>>>
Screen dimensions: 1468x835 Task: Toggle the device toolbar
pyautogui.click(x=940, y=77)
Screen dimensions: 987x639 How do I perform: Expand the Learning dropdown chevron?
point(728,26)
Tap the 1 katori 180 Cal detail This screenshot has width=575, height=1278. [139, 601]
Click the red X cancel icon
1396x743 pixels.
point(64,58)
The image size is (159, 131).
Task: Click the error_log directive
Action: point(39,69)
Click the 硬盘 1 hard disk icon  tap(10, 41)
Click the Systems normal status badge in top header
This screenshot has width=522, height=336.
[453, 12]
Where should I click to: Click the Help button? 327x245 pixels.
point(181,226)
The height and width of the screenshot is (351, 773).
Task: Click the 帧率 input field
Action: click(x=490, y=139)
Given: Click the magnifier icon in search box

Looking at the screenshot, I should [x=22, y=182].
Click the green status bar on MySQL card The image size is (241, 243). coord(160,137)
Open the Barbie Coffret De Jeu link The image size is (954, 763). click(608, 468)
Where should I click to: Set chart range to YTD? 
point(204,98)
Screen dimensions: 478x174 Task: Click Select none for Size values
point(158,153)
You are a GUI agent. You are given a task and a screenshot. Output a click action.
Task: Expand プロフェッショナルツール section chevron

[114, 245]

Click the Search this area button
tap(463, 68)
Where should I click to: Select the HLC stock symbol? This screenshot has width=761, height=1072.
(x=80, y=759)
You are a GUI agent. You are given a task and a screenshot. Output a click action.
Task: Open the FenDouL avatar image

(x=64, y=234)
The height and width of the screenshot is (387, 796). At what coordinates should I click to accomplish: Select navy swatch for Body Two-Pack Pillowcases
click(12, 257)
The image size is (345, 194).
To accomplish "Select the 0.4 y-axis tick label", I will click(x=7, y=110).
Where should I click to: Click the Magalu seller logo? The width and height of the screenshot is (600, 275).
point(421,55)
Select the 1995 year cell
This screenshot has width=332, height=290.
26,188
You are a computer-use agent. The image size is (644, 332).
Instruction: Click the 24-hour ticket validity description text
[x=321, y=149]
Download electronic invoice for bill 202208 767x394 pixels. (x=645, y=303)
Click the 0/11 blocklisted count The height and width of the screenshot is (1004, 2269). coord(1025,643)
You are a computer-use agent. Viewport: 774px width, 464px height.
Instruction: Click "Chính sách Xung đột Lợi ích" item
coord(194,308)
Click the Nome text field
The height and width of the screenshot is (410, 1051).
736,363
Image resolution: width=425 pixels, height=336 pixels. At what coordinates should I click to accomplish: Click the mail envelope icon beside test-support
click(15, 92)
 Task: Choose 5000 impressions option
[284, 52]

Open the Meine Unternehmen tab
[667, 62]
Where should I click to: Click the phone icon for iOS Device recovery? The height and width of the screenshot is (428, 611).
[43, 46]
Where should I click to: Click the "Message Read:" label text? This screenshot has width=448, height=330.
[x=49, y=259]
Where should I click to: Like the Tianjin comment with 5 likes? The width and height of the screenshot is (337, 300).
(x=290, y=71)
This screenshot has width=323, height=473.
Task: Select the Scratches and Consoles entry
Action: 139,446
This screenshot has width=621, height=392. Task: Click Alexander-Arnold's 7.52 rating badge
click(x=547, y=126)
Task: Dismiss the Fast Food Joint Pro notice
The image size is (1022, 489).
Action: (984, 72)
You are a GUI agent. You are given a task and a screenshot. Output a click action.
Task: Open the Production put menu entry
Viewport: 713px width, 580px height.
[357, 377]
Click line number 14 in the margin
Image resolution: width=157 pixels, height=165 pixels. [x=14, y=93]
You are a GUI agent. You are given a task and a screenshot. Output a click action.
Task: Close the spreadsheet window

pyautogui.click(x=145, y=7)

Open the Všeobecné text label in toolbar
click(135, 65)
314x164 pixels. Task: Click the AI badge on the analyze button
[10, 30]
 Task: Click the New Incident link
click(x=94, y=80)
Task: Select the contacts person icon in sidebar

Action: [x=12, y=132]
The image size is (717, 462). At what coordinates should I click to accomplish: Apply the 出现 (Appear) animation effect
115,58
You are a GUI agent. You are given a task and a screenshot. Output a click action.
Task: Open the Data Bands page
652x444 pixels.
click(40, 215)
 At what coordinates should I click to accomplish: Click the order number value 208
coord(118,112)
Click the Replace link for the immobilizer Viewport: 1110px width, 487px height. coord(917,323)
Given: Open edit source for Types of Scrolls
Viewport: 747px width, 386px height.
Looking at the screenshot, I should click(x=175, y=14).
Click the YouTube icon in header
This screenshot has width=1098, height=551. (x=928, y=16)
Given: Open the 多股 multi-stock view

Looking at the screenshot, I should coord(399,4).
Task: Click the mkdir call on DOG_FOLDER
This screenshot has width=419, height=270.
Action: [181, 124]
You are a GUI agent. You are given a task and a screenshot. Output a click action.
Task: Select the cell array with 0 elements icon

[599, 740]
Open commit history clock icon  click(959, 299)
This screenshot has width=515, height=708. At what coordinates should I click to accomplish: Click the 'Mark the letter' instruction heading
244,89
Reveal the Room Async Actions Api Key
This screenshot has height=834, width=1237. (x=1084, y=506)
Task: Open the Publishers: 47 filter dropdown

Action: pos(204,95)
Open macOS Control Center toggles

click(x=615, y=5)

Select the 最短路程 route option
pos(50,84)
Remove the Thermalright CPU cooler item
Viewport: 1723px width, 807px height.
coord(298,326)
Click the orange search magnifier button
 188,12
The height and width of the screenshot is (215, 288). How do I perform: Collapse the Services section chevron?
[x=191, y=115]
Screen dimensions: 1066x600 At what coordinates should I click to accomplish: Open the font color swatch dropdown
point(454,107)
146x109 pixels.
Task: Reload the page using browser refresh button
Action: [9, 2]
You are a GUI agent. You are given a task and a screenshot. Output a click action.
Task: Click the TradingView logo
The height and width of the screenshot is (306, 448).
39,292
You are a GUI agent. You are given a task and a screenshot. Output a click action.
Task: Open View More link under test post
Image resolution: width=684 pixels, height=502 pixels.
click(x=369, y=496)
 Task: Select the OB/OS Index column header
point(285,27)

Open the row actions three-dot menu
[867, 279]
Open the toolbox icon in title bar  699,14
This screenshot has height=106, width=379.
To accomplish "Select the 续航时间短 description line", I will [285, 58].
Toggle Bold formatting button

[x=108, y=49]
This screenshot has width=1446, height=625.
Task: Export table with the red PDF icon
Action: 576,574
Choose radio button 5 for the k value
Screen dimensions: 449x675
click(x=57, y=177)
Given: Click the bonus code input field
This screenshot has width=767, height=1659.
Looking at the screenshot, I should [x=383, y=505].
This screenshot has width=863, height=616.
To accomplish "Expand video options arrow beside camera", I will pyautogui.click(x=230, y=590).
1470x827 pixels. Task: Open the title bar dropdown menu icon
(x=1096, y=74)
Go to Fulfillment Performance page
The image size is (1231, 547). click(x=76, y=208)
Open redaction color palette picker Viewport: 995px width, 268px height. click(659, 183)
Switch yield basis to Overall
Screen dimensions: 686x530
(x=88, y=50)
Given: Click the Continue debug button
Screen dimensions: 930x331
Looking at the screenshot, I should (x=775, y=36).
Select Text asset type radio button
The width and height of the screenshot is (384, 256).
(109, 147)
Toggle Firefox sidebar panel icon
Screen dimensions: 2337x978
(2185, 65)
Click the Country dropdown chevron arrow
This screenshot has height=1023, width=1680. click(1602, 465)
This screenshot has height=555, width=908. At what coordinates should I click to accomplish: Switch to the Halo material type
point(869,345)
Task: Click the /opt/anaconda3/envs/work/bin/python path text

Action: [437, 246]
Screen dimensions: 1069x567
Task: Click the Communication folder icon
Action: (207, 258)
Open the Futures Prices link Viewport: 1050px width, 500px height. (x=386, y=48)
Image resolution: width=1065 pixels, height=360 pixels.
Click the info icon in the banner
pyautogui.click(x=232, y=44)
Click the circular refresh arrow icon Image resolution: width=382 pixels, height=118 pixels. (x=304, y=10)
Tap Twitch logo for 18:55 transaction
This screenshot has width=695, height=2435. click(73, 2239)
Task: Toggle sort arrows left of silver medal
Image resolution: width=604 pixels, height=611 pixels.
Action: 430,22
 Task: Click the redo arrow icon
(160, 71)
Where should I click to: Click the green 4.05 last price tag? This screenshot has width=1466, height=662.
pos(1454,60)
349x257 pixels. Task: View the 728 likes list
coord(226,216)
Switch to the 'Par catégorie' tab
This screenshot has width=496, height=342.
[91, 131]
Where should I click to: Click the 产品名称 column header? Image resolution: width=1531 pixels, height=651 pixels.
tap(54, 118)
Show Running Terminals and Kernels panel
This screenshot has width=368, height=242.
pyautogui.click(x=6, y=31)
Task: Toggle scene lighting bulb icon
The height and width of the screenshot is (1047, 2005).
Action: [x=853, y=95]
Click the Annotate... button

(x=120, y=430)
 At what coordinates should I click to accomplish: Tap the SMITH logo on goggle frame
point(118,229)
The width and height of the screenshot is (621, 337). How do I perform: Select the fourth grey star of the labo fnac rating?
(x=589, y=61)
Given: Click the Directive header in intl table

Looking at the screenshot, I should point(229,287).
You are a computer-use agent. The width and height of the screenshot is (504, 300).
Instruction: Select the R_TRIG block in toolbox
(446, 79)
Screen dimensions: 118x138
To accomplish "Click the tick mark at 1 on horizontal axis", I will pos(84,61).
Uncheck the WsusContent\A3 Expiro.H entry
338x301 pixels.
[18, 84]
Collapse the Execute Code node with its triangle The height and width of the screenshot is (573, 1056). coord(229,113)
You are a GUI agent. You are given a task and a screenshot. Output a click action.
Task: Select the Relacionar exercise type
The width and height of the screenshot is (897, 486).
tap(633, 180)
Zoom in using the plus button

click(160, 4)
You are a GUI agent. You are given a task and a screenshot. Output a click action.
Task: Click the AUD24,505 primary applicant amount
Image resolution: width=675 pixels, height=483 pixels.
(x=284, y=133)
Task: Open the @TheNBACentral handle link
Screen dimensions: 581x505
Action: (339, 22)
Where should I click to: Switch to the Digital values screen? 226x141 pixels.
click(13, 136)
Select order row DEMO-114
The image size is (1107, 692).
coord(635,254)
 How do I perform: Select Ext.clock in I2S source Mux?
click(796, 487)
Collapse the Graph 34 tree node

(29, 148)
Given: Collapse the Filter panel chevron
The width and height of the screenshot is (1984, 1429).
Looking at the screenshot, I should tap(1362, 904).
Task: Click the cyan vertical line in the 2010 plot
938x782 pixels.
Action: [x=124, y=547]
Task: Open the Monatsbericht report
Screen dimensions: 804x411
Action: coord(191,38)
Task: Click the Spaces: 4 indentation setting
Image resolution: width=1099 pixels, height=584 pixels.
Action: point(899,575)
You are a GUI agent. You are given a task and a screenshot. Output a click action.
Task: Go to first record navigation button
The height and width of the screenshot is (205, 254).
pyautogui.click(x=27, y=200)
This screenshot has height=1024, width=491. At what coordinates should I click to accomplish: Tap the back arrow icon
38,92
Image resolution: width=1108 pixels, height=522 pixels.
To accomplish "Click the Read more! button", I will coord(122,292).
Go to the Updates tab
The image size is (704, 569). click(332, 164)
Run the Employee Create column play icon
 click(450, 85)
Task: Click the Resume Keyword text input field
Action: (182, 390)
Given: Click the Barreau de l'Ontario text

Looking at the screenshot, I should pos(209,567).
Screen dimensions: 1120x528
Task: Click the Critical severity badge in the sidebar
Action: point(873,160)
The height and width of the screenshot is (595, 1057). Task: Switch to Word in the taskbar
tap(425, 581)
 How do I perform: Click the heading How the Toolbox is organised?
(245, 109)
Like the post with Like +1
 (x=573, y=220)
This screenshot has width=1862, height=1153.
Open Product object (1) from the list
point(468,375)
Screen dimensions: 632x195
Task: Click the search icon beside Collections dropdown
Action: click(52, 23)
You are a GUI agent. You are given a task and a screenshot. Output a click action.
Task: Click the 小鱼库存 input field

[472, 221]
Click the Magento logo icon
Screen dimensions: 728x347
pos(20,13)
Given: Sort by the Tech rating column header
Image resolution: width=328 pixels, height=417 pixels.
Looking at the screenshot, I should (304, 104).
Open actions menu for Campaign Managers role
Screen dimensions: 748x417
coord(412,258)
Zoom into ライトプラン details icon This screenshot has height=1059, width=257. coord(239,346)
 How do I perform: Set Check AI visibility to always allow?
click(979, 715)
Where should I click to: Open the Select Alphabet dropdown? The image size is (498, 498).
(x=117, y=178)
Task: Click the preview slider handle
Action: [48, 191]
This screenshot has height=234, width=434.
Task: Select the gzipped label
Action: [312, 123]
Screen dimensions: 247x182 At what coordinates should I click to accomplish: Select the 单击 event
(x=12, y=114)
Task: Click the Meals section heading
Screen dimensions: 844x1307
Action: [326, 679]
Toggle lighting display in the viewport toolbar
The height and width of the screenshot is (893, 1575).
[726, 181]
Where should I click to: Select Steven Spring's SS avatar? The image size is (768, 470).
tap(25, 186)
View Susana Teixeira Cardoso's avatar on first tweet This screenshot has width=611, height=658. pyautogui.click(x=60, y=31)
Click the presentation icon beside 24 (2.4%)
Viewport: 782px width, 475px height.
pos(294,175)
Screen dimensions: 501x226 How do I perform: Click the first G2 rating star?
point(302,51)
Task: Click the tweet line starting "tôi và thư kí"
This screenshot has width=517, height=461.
<<<
* YOUR TASK
Write out the listing as a JSON list of strings, one string per line and with blank lines omitted. Begin at the line that contains "Given: Open edit source for Types of Scrolls" and stop after the line that contains "Action: 576,574", including both.

* FINISHED TASK
[
  "Given: Open edit source for Types of Scrolls",
  "Viewport: 747px width, 386px height.",
  "Looking at the screenshot, I should click(x=175, y=14).",
  "Click the YouTube icon in header",
  "This screenshot has width=1098, height=551. (x=928, y=16)",
  "Given: Open the 多股 multi-stock view",
  "Looking at the screenshot, I should coord(399,4).",
  "Task: Click the mkdir call on DOG_FOLDER",
  "This screenshot has width=419, height=270.",
  "Action: [181, 124]",
  "You are a GUI agent. You are given a task and a screenshot. Output a click action.",
  "Task: Select the cell array with 0 elements icon",
  "[599, 740]",
  "Open commit history clock icon  click(959, 299)",
  "This screenshot has width=515, height=708. At what coordinates should I click to accomplish: Click the 'Mark the letter' instruction heading",
  "244,89",
  "Reveal the Room Async Actions Api Key",
  "This screenshot has height=834, width=1237. (x=1084, y=506)",
  "Task: Open the Publishers: 47 filter dropdown",
  "Action: pos(204,95)",
  "Open macOS Control Center toggles",
  "click(x=615, y=5)",
  "Select the 最短路程 route option",
  "pos(50,84)",
  "Remove the Thermalright CPU cooler item",
  "Viewport: 1723px width, 807px height.",
  "coord(298,326)",
  "Click the orange search magnifier button",
  " 188,12",
  "The height and width of the screenshot is (215, 288). How do I perform: Collapse the Services section chevron?",
  "[x=191, y=115]",
  "Screen dimensions: 1066x600 At what coordinates should I click to accomplish: Open the font color swatch dropdown",
  "point(454,107)",
  "146x109 pixels.",
  "Task: Reload the page using browser refresh button",
  "Action: [9, 2]",
  "You are a GUI agent. You are given a task and a screenshot. Output a click action.",
  "Task: Click the TradingView logo",
  "The height and width of the screenshot is (306, 448).",
  "39,292",
  "You are a GUI agent. You are given a task and a screenshot. Output a click action.",
  "Task: Open View More link under test post",
  "Image resolution: width=684 pixels, height=502 pixels.",
  "click(x=369, y=496)",
  " Task: Select the OB/OS Index column header",
  "point(285,27)",
  "Open the row actions three-dot menu",
  "[867, 279]",
  "Open the toolbox icon in title bar  699,14",
  "This screenshot has height=106, width=379.",
  "To accomplish \"Select the 续航时间短 description line\", I will [285, 58].",
  "Toggle Bold formatting button",
  "[x=108, y=49]",
  "This screenshot has width=1446, height=625.",
  "Task: Export table with the red PDF icon",
  "Action: 576,574"
]